**Material provided**.

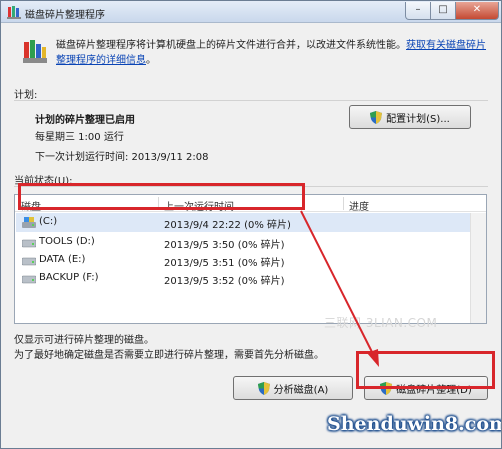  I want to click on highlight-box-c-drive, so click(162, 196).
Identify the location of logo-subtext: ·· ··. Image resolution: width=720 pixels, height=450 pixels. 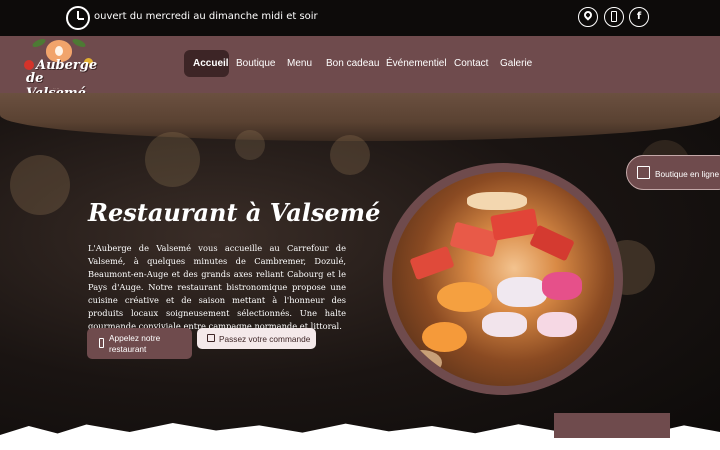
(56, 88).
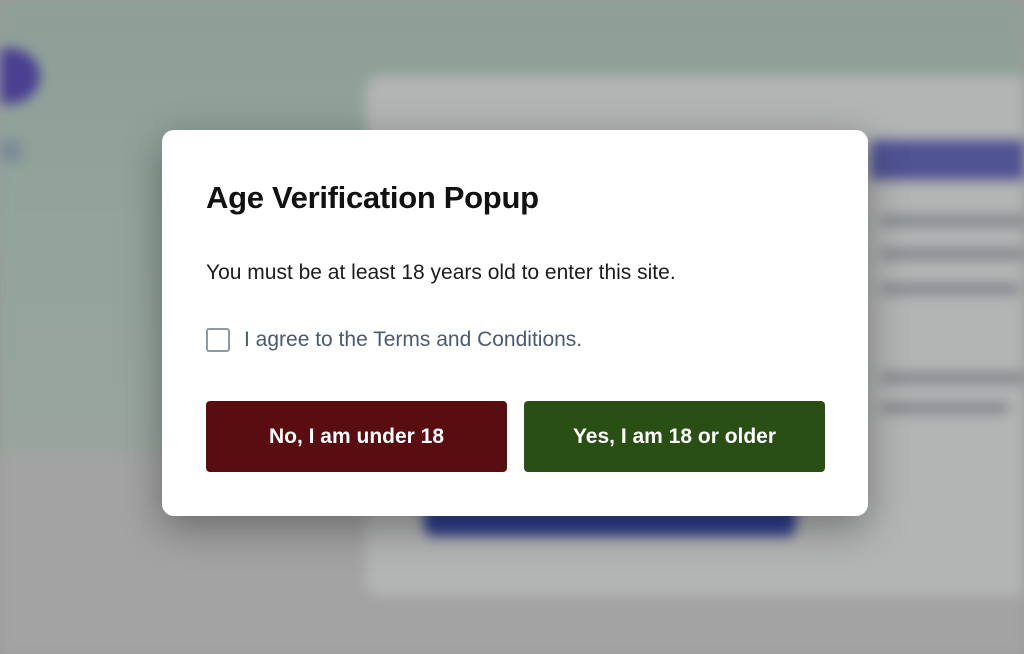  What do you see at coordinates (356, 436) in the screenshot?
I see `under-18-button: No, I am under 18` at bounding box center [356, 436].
* * *
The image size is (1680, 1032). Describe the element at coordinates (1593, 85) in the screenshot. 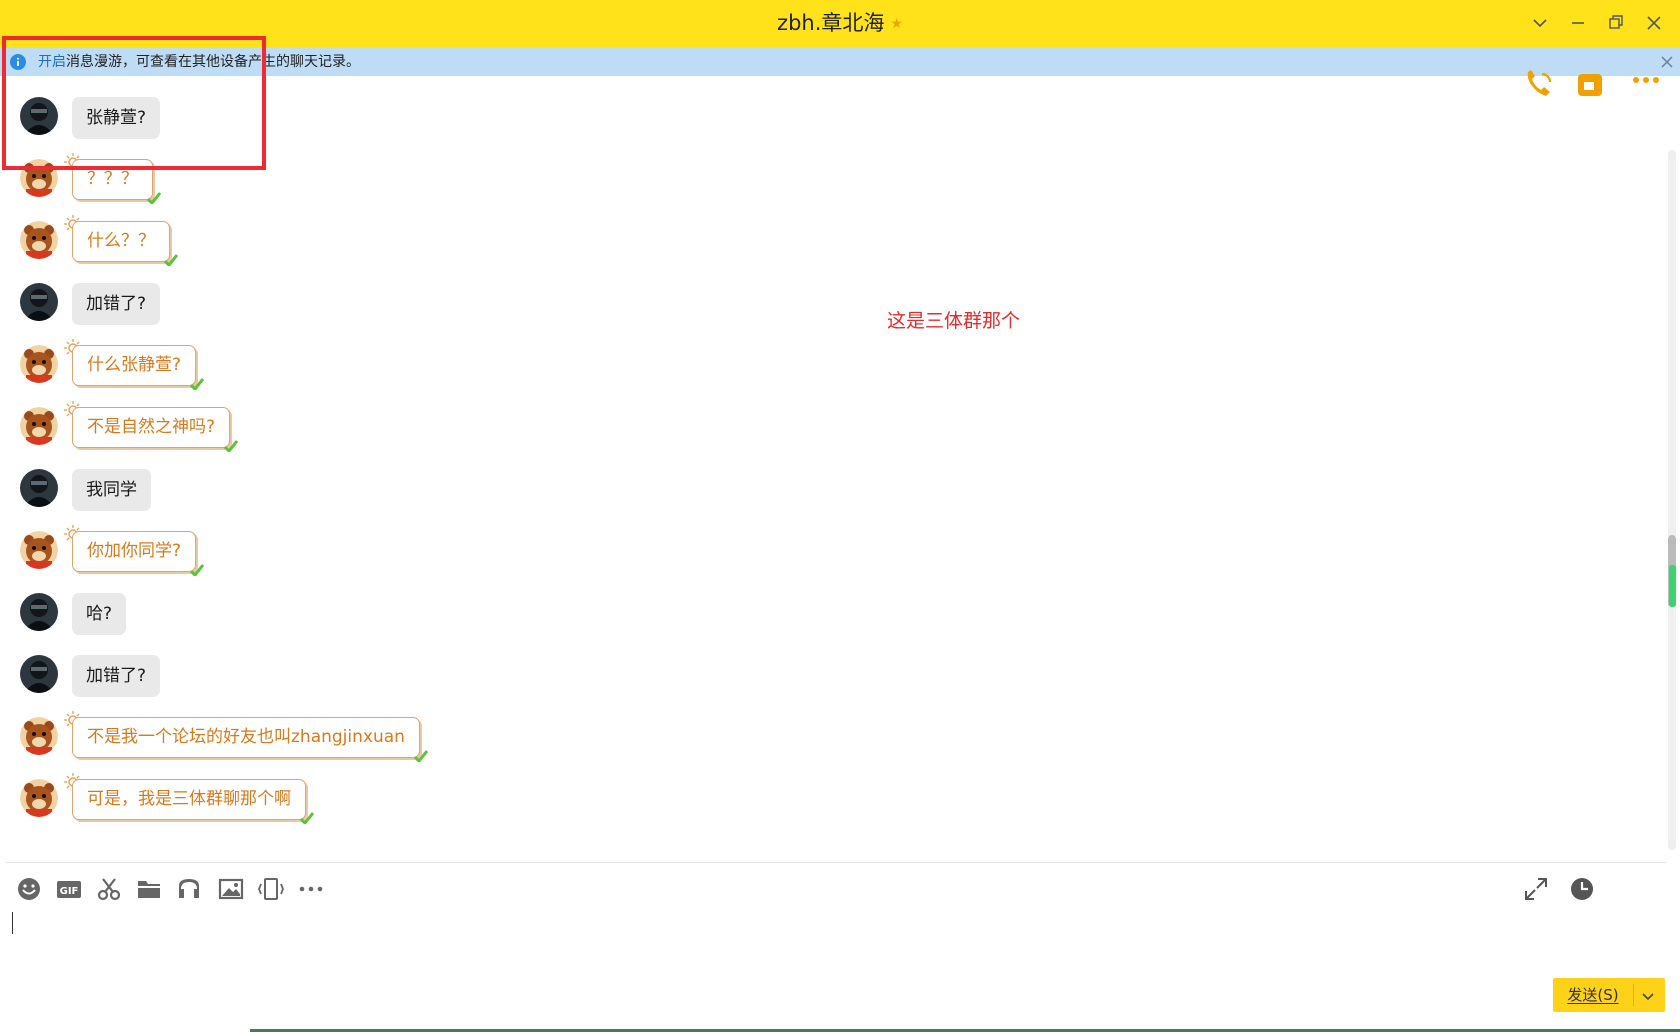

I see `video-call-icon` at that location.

**Exercise objective**. Return the listing from the line that contains "Identify the location" up to and including the line that contains "center [356, 436].", reproducing each line verbatim and leaving out the pictures.

**Answer box**.
Identify the location of logo-subtext: ·· ··. Image resolution: width=720 pixels, height=450 pixels. 
(56, 88).
  What do you see at coordinates (356, 436) in the screenshot?
I see `under-18-button: No, I am under 18` at bounding box center [356, 436].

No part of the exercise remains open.